Advisory Neighborhood Commissioner Denise Krepp of the District’s Ward 6, is demanding answers after having Freedom of Information Request Acts (FOIA) repeatedly ignored by the DOJ. Krepp is trying to get statistics on how many arrests in the District resulted in officials following through with prosecutions. Residents in Krepp’s community feel the D.C. court system is a “revolving door of justice,” where repeat offenders are released back into neighborhoods, allowing violence to go unchecked, reports NBC Washington.

Much of the problem stems from the city’s Youth Rehabilitation Act, legislation implemented in the 1980s to provide leniency to criminal offenders under the age of 22, even violent ones — murder convictions are an exception.

Authorities, for example, arrested 21-year-old Antwon Durrell Pitt for a brutal home invasion and rape October 13, after the Court Services and Offender Supervision Agency (CSOSA) lost track of his whereabouts.

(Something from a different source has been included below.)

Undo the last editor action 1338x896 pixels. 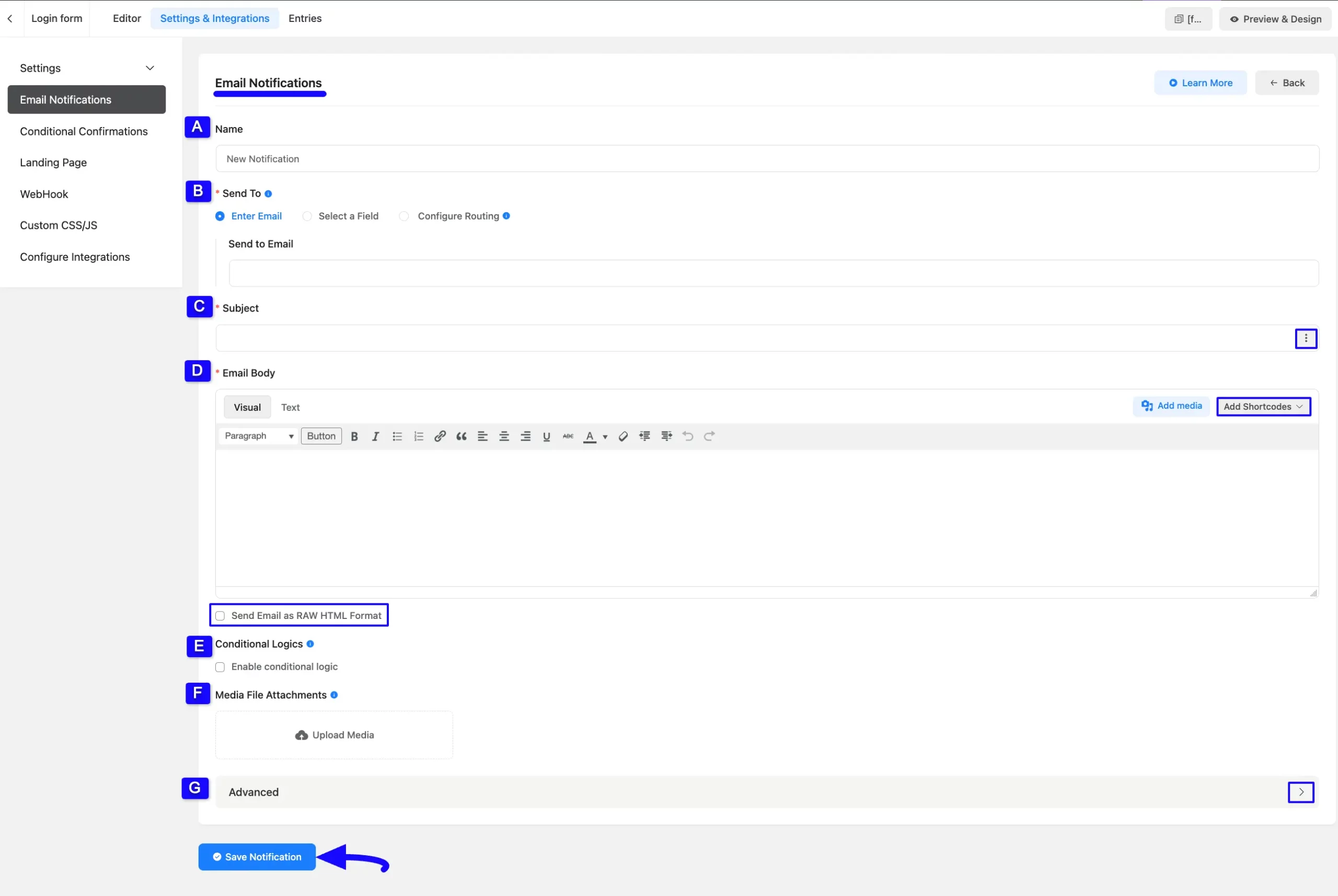coord(687,436)
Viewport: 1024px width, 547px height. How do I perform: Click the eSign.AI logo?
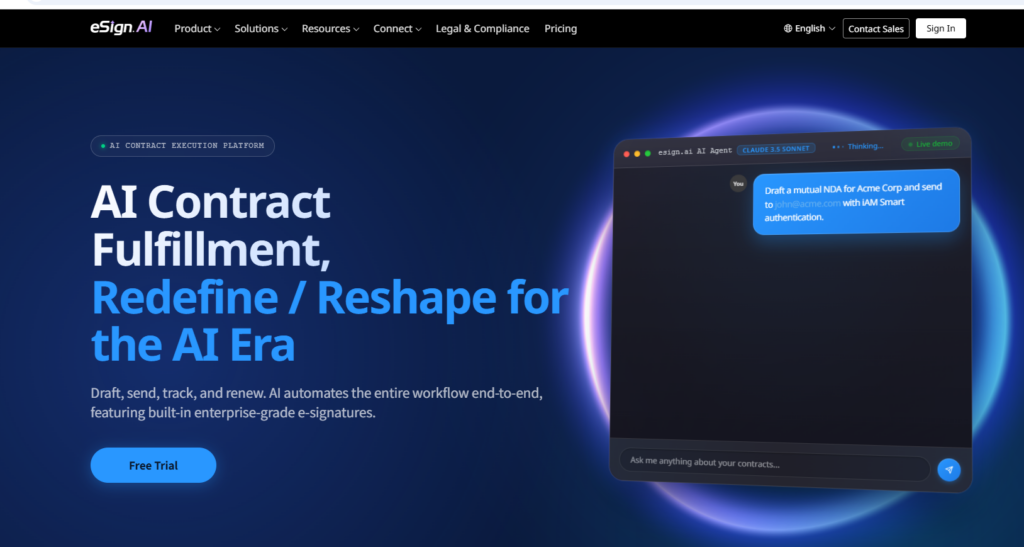tap(121, 27)
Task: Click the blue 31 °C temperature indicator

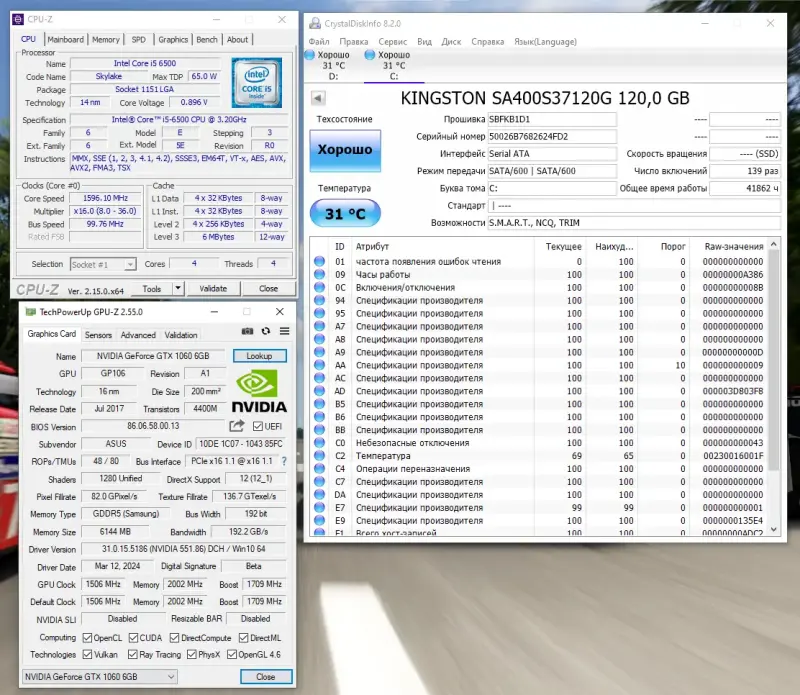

Pitt, whose record includes a robbery conviction and eight arrests over four years, benefited twice from the Youth Rehabilitation Act before the October rape. Authorities released Pitt from prison last summer but lost track of him after he cut off his ankle monitor. The CSOSA waited 15 days to issue an arrest warrant after Pitt went missing, which critics point to as an example of the D.C. criminal justice system’s broader incompetence, reports The Washington Post.

“Sometimes, we just scratch our heads,” D.C. Police Chief Cathy Lanier told The Washington Post. “We feel like there’s a revolving door for violent offenders. It’s very frustrating for us because we see the victim, and we see the impact on the victim.”

There have been at least 3,600 similar cases of repeat offenders who were granted leniency through the Youth Rehabilitation Act but involved in additional violent crimes since 2007. One-in-four juveniles arrested in the District will be arrested again in the future, according to the D.C. Attorney General.

In another case, authorities arrested 17-year-old Maurice Bellamy in March for the murder of a 15-year-old on Deanwood Metro station’s platform. Later, Bellamy was charged in the murder of Secret Agent Arthur Baldwin in December. Courts Social Services Division (CSS) was monitoring Bellamy, who was serving probation for assault, but lost track of him, reports WUSA9.

Krepp is asking the DOJ why this cyclical violence is not addressed and hopes prosecution statistics provide a partial glimpse at where D.C.’s criminal justice system is failing. Washington saw a 53 percent spike in the murder rate in 2015, the highest rate in the District in eight years. The alarming spike in homicides in the District appears to be spilling into 2016, with over 39 murders already — a five percent increase over the 2015 rate.

The Department of Youth and Rehabilitation Services (DYRS) currently oversees the city’s most violent juvenile offenders, operating with an annual budget of $106 million. Critics of DYRS and the D.C. criminal justice system say the current process of sending juvenile offenders back to their communities and families is failing everyone.

“The flaw, the fatal flaw of course, was that there was no real bridge to the community and no investment in the family, or very little investment in the family, in the neighborhood where the young person is returning,” Clinton Lacey, director of the DYRS told WUSA9.